Rebus stops retrieving messages from RabbitMQ

https://stackoverflow.com/questions/20967437

25-09-2022
|

Question

We have an issue in our Rebus/RabbitMQ setup where Rebus suddenly stops retrieving/handling messages from RabbitMQ. This has happened two times in the last month and we're not really sure how to proceed.

Our RabbitMQ setup has two nodes on different servers, and the Rebus side is a windows service.

We see no errors in Rebus or in the eventlog on the server where Rebus runs. ~~We also do not see errors on the RabbitMQ servers.~~

Rebus (and the windows service) keeps running as we do see other log messages, like the DueTimeOutSchedular and timeoutreplies. However it seems the worker thread stops running, but without any errors being logged.

It results in a RabbitMQ input queue that keeps growing :(, we're adding logging to monitor this so we get notified if it happens again.

But I'm looking for advise on how to continue the "investigation" and ideas on how to prevent this. Maybe some of you have experienced this before?

UPDATE It seems that we actually did have a node crashing, at least the last time it happened. The master RabbitMQ node crashed (the server crashed) and the slave was promoted to master. As far as I can see from the RabbitMQ logs on the nodes everything went according to planned. There are no other errors in the RabbitMQ logs.

At the time this happened Rebus was configured to connect only to the node that was the slave (then promoted to master) so Rebus did not experience the rabbitmq failure and thus no Rebus connection errors. However, it seems that Rebus stopped handling messages when the failure occurred.

We are actually experiencing this on a few queues it seems, and some of them, but not all seems to have ended up in an unsynchronized state.

UPDATE 2 I was able to reproduce the problem quite easily, so it might be a configuration issue in our setup. But this is what we do to reproduce it

Start two nodes in a cluster, ex. rabbit1 (master) and rabbit2 (slave)
Rebus connects to rabbit2, the slave
Close rabbit1, the master. rabbit2 is promoted to master

The queues are mirrored

We have two small tests apps to reproduce this, a "sender" that sends a message every second and a "consumer" that handles the messages.

When rabbit1 is closed, the "consumer" stops handling messages, but the "sender" keeps sending the messages and the queue keeps growing.

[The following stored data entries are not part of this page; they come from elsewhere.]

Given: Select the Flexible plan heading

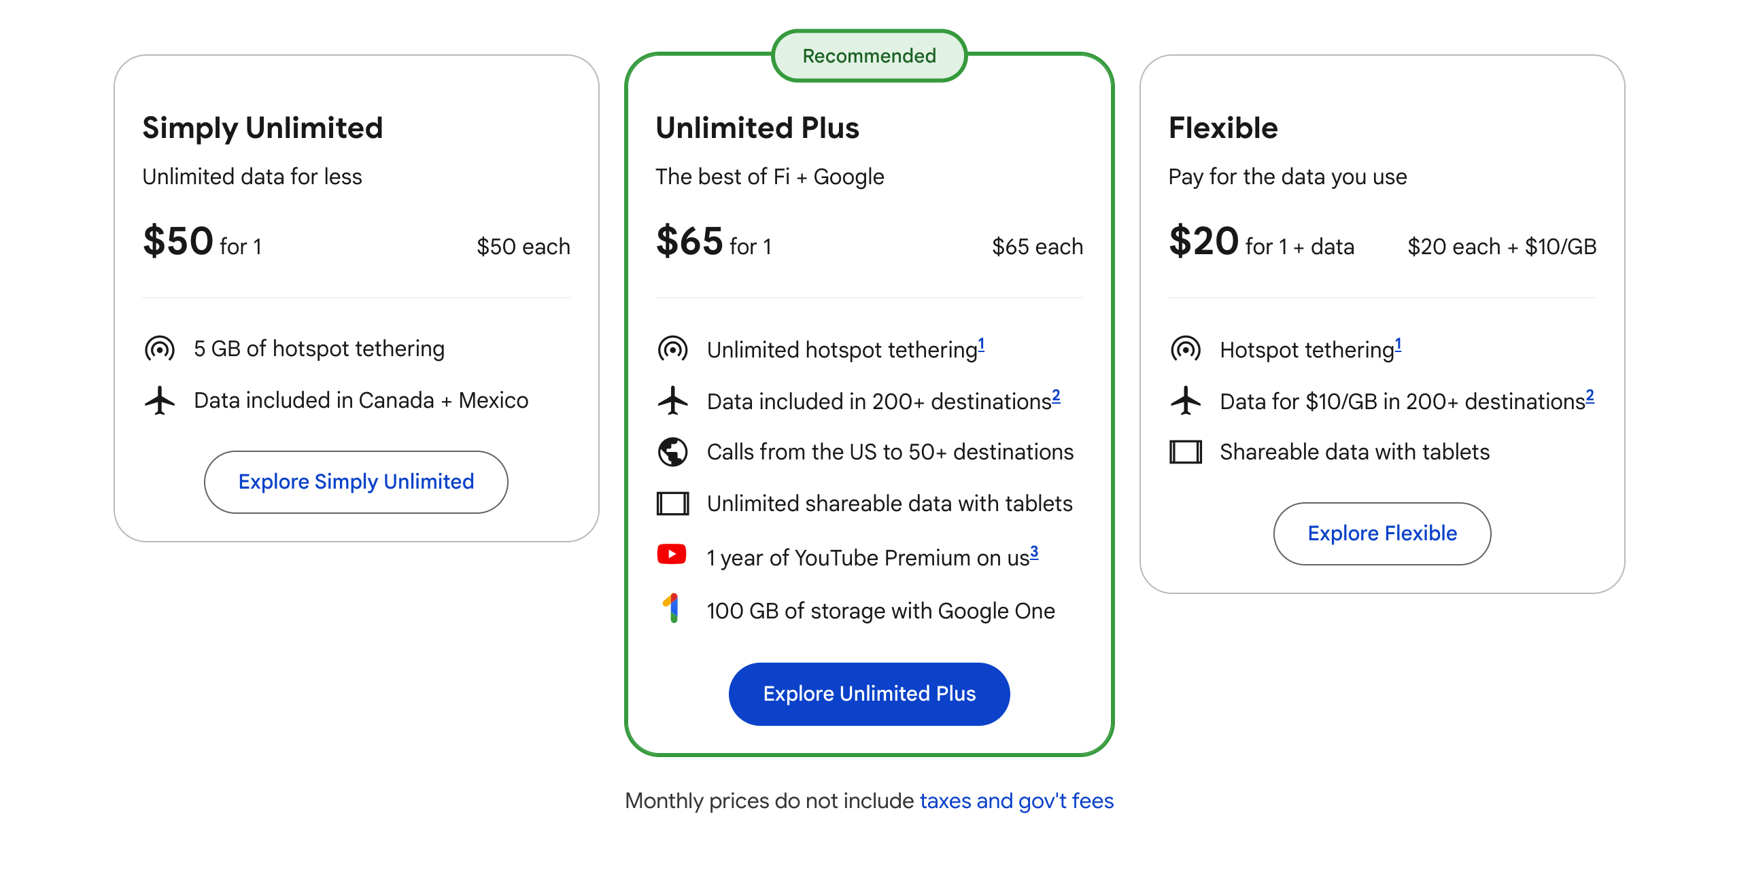Looking at the screenshot, I should (1222, 128).
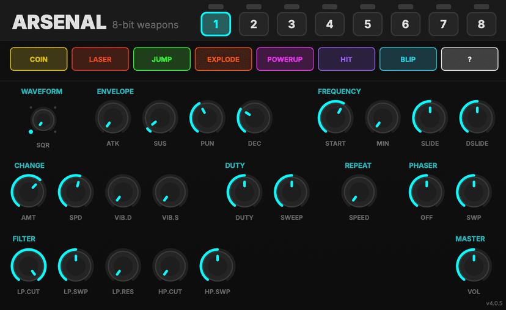Select the LASER sound preset
506x310 pixels.
coord(100,59)
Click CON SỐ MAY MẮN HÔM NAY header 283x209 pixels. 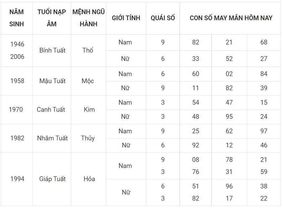click(x=231, y=18)
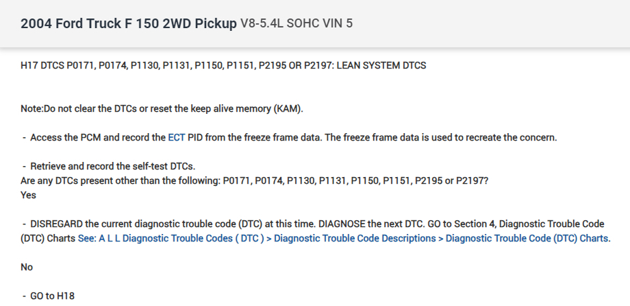This screenshot has width=630, height=306.
Task: Click the 'Note:Do not clear the DTCs' line
Action: click(89, 108)
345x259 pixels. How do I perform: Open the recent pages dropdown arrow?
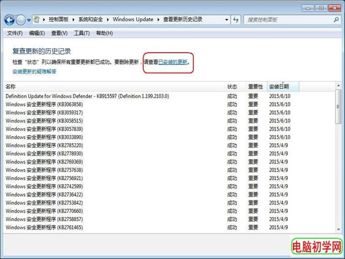[29, 20]
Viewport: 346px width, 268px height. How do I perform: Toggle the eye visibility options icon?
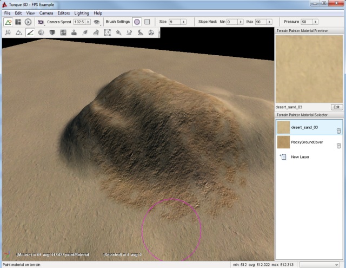point(96,22)
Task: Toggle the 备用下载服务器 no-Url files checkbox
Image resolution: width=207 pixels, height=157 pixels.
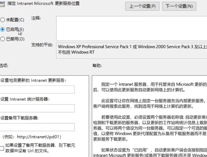Action: (2, 148)
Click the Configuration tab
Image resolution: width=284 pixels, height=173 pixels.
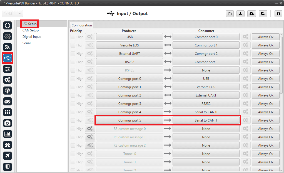(82, 25)

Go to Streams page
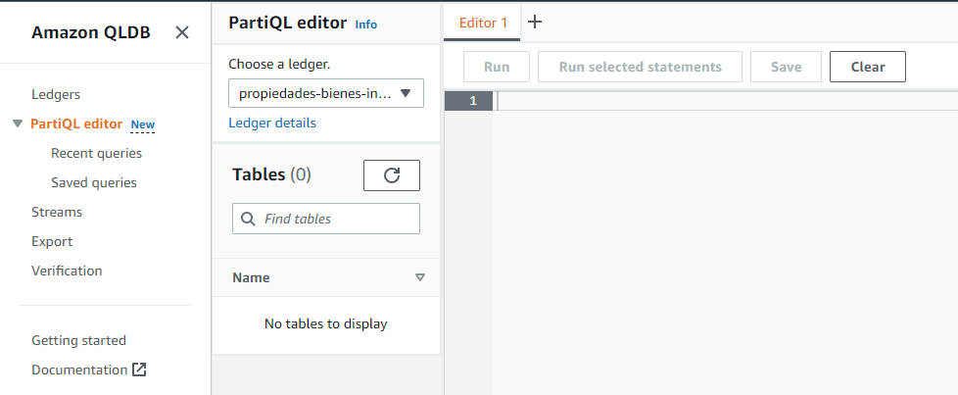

Start rabbit1 again, it joins as slave

This has no effect and the "consumer" still does not handle messages.

Restart the "consumer" app

When the "consumer" is restarted it retrieves all the messages and handles them.

I think I have followed the setup guides correctly, but it might be a configuration issue on our part. I can't seem to find anything that would suggest what we have done wrong.

Rebus is still connected to RabbitMQ, we see that in the connections tab on the management site, the "consumers" send/recieved B/s drop to about 2 B/s when it stops handling messages

UPDATE 3 Ok so I downloaded the Rebus source and attached to our process so I could see what happens in the "RabbitMqMessageQueue" class when it stops. When "rabbit1* is closed the "BasicDeliverEventArgs" is null, this is the code

BasicDeliverEventArgs ea;
if (!threadBoundSubscription.Next((int)BackoffTime.TotalMilliseconds, out ea))
{
    return null;
}

// wtf??
if (ea == null)
{
    return null;
}

See: https://github.com/rebus-org/Rebus/blob/master/src/Rebus.RabbitMQ/RabbitMqMessageQueue.cs#L178

I like the "wtf ??" comment :)

Solution

That sounds very weird!

Whenever Rebus' RabbitMQ transport experiences an error on the connection, it will throw out the connection, wait a few seconds, and ensure that the connection is re-established again when it can.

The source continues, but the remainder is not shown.